Keshvari Sepehr, Farizhendi Saeid Abedi, Ghiasi Mohammad M, Mohammadi Amir H
Department of Chemical Engineering, Islamic Azad University, Bushehr Branch, Bushehr 19585/936, Iran.
Faculty of Chemical Engineering, Tarbiat Modares University, Tehran 14115-111, Iran.
ACS Omega. 2021 Oct 8;6(41):26919-26931. doi: 10.1021/acsomega.1c03214. eCollection 2021 Oct 19.
This paper proposes the AdaBoost metalearning methodology to combine the outcomes of tree-based models of classification and the regression tree (CART) algorithm for estimating the equilibrium dissociation temperature of clathrate hydrates. In addition to the AdaBoost-CART models, models based on the adaptive neuro-fuzzy inference system (ANFIS) and artificial neural network (ANN) approaches were also developed. Training and testing of the models were done utilizing a gathered database of more than 3500 experimental data on incipient dissociation conditions of CO and other hydrate systems. With the average absolute relative deviation percent (AARD%) between 0.03 and 0.07, 0.04 and 1.09, and 0.09 and 1.01, which were obtained by the presented AdaBoost-CART, ANFIS, and ANN models, respectively, the targets were reproduced with satisfactory accuracy. However, for all of the studied clathrate hydrate systems, the proposed AdaBoost-CART models provide more reliable results. Indeed, the obtained AARD% values for tree-based models are lower than those of other models.

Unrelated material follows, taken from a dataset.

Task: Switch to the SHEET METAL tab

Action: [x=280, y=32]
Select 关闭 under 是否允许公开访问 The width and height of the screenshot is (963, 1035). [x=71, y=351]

本文提出了AdaBoost元学习方法,以结合基于树的分类模型和回归树(CART)算法的结果,来估计笼形水合物的平衡解离温度。除了AdaBoost-CART模型外,还开发了基于自适应神经模糊推理系统(ANFIS)和人工神经网络(ANN)方法的模型。利用收集到的关于CO和其他水合物系统初始解离条件的3500多个实验数据的数据库对模型进行训练和测试。所提出的AdaBoost-CART、ANFIS和ANN模型分别获得的平均绝对相对偏差百分比(AARD%)在0.03至0.07、0.04至1.09和0.09至1.01之间,目标值的再现精度令人满意。然而,对于所有研究的笼形水合物系统,所提出的AdaBoost-CART模型提供了更可靠的结果。实际上,基于树的模型获得的AARD%值低于其他模型。